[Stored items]
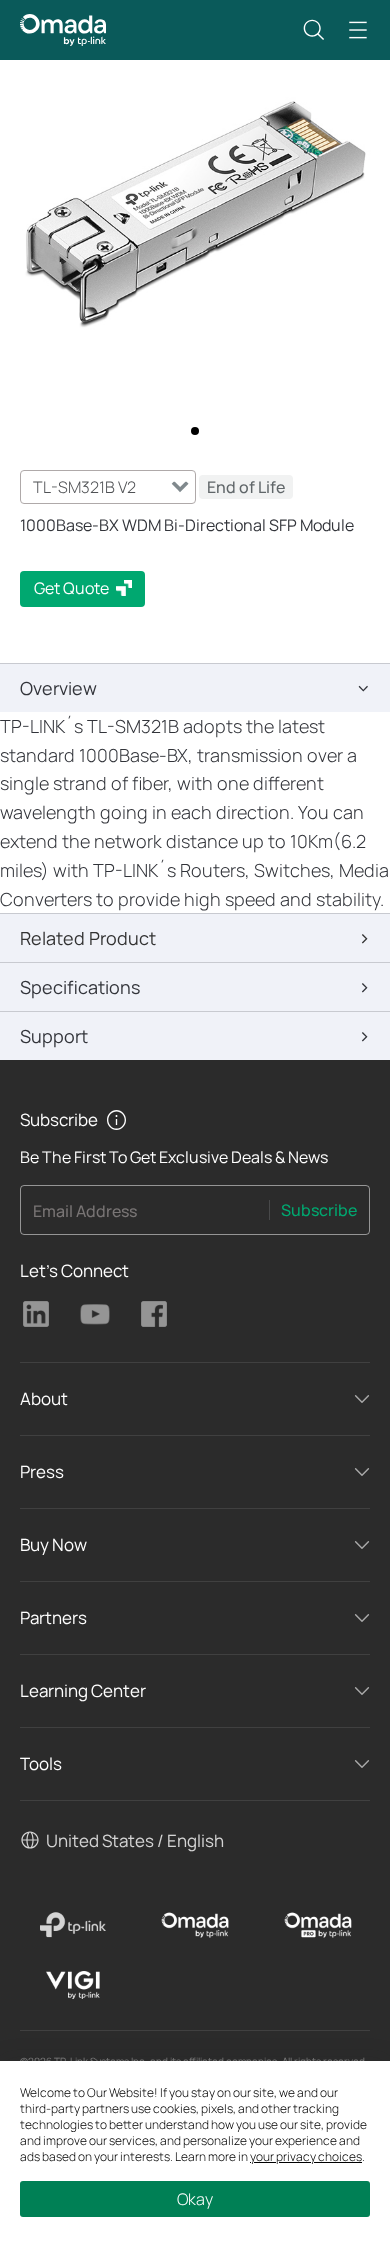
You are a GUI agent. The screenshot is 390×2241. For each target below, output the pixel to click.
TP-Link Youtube (95, 1314)
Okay (195, 2199)
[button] (314, 30)
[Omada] (195, 1925)
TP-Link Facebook (154, 1314)
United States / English (135, 1840)
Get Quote (71, 588)
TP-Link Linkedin (36, 1314)
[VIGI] (72, 1985)
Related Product (88, 938)
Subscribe (319, 1210)
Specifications (80, 987)
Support (54, 1036)
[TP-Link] (72, 1925)
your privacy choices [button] (306, 2156)
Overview (58, 688)
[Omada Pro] (317, 1925)
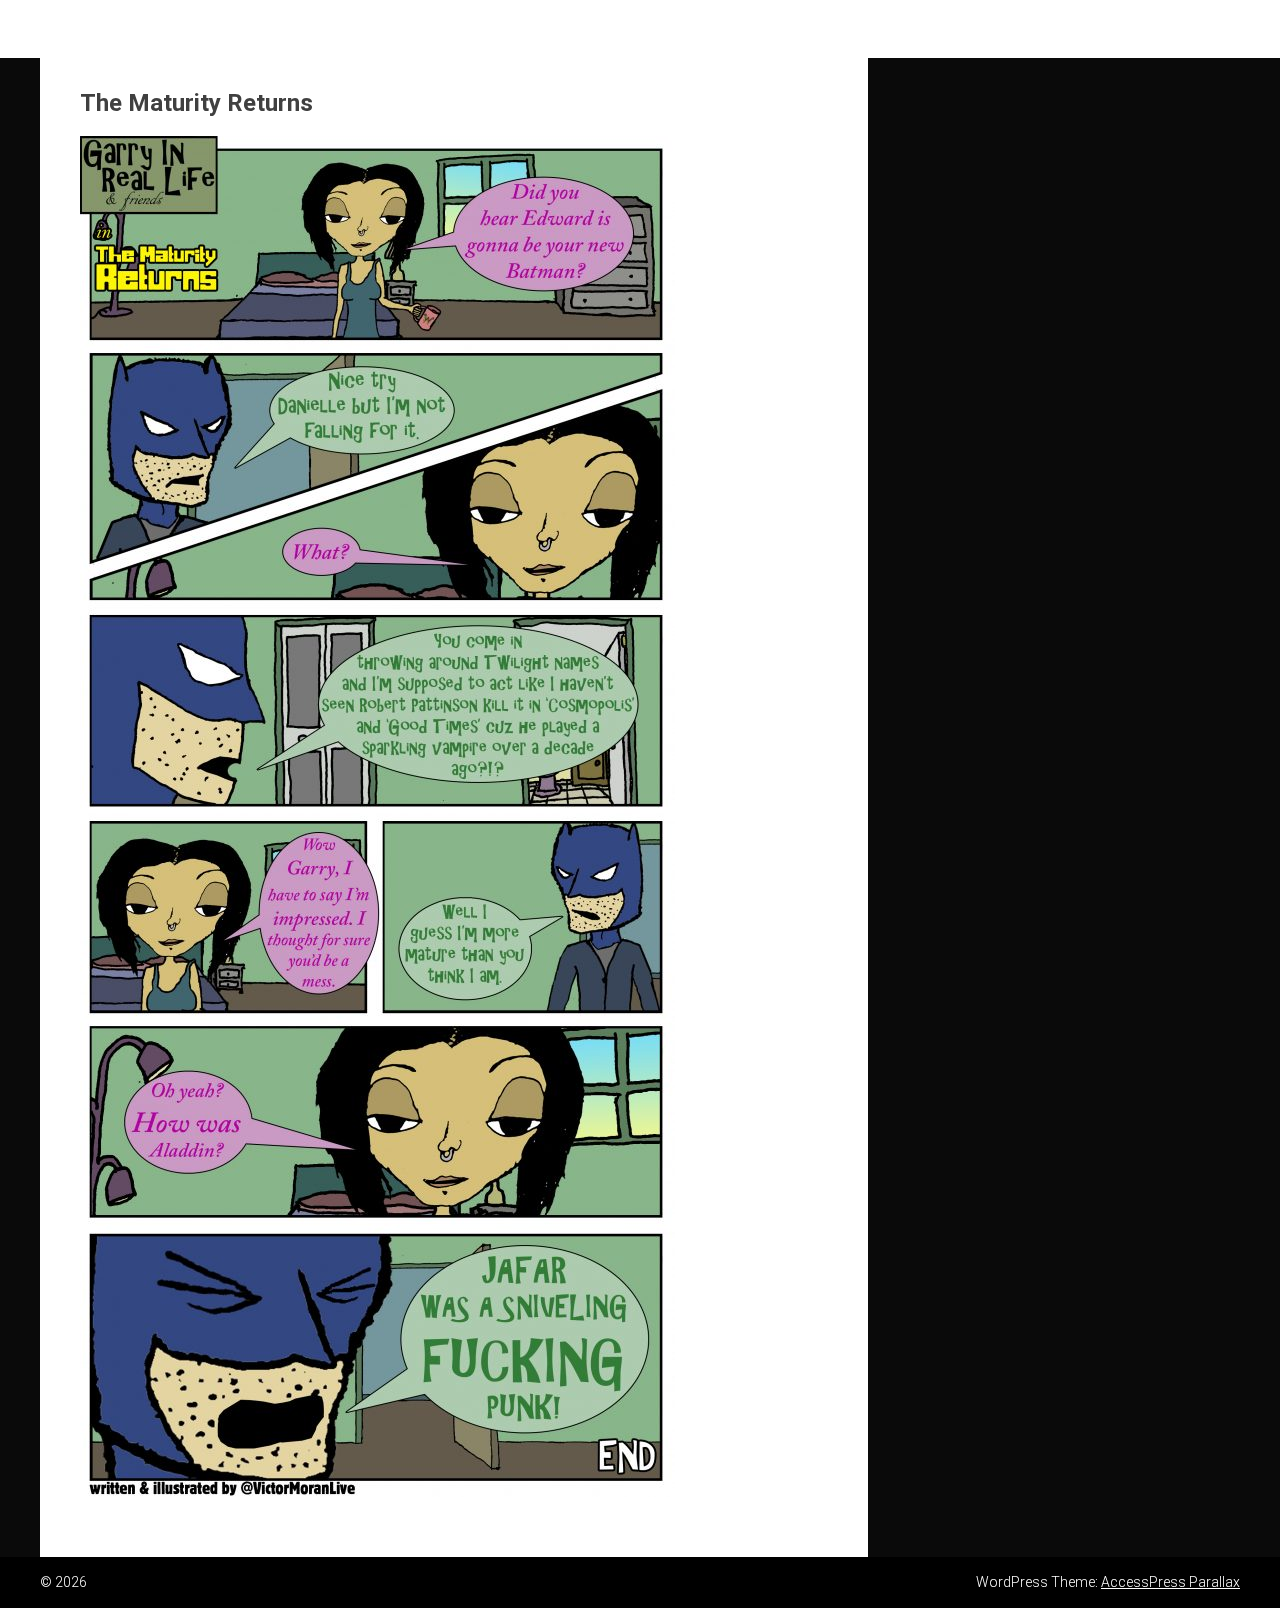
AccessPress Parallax (1170, 1582)
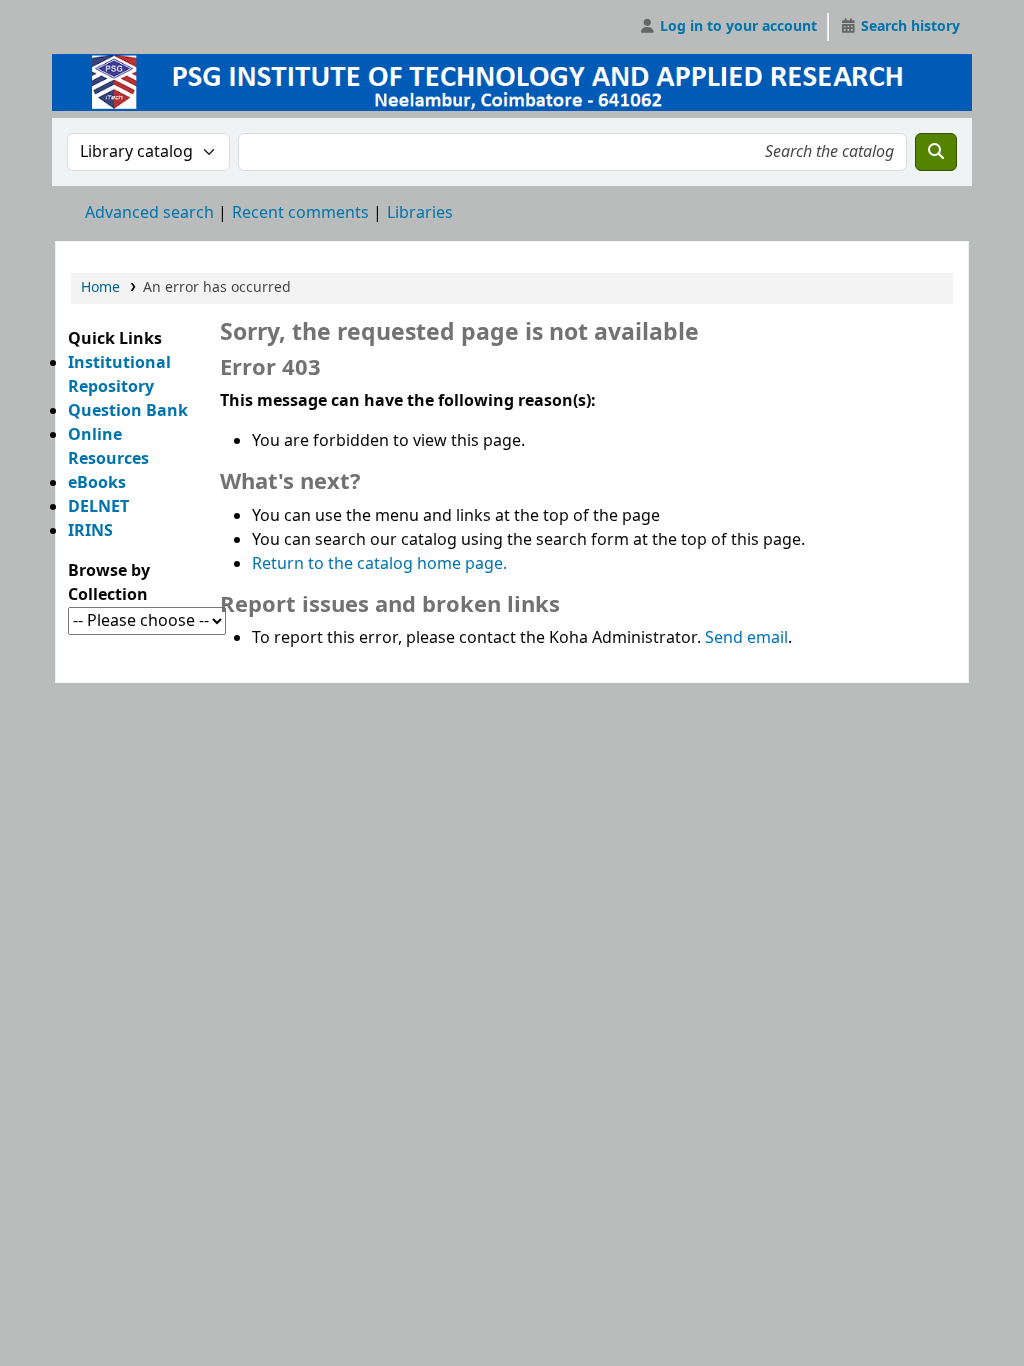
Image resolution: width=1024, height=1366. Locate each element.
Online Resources (108, 447)
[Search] (936, 152)
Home (100, 287)
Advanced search (149, 213)
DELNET (98, 507)
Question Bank (128, 411)
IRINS (90, 531)
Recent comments (300, 213)
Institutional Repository (119, 375)
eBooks (97, 483)
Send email (746, 638)
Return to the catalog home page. (379, 564)
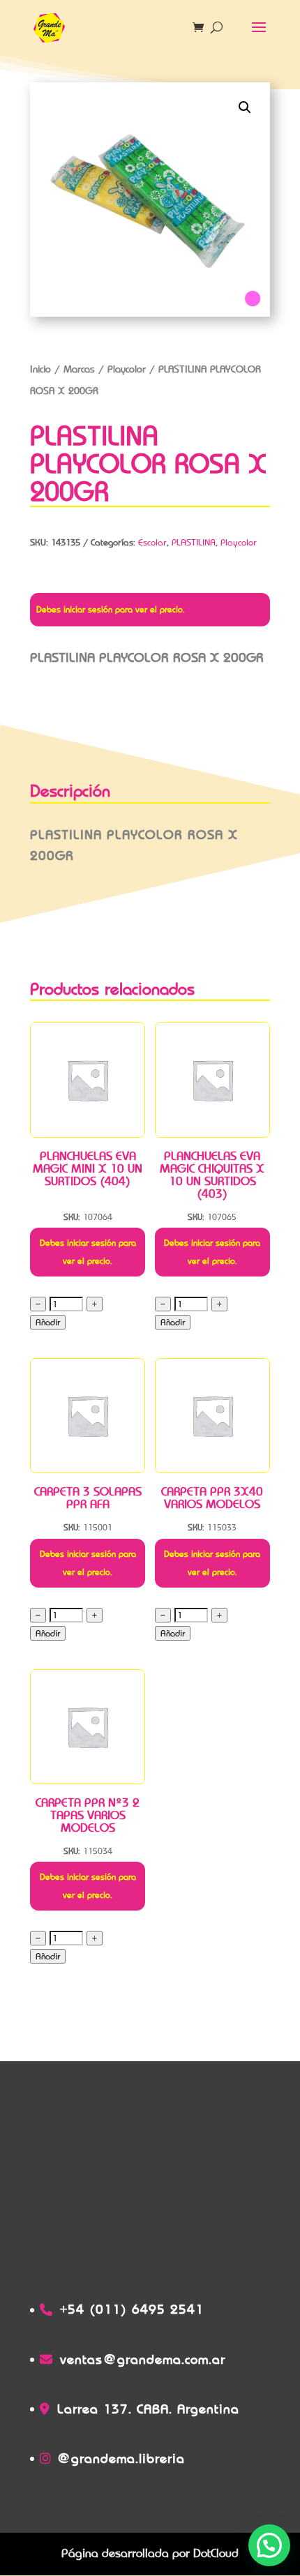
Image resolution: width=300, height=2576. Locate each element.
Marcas (79, 369)
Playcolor (126, 369)
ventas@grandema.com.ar (142, 2359)
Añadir (48, 1322)
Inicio (40, 369)
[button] (244, 107)
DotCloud (216, 2553)
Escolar (152, 542)
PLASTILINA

- **WHAT TO PRODUCE**: Would you please write out the entries in full, exactly as they read, but without pictures?

- **RESPONSE AREA**:
You are a GUI agent. The screenshot is 390×2241. For each target below, output the pixel to click.
TP-Link Youtube (95, 1314)
Okay (195, 2199)
[button] (314, 30)
[Omada] (195, 1925)
TP-Link Facebook (154, 1314)
United States / English (135, 1840)
Get Quote (71, 588)
TP-Link Linkedin (36, 1314)
[VIGI] (72, 1985)
Related Product (88, 938)
Subscribe (319, 1210)
Specifications (80, 987)
Support (54, 1036)
[TP-Link] (72, 1925)
your privacy choices [button] (306, 2156)
Overview (58, 688)
[Omada Pro] (317, 1925)
AccessPress Parallax (1170, 1582)
Image resolution: width=1024, height=1366. Locate each element.
Online Resources (108, 447)
[Search] (936, 152)
Home (100, 287)
Advanced search (149, 213)
DELNET (98, 507)
Question Bank (128, 411)
IRINS (90, 531)
Recent comments (300, 213)
Institutional Repository (119, 375)
eBooks (97, 483)
Send email (746, 638)
Return to the catalog home page. (379, 564)
Image resolution: width=300, height=2576. Locate each element.
Marcas (79, 369)
Playcolor (126, 369)
ventas@grandema.com.ar (142, 2359)
Añadir (48, 1322)
Inicio (40, 369)
[button] (244, 107)
DotCloud (216, 2553)
Escolar (152, 542)
PLASTILINA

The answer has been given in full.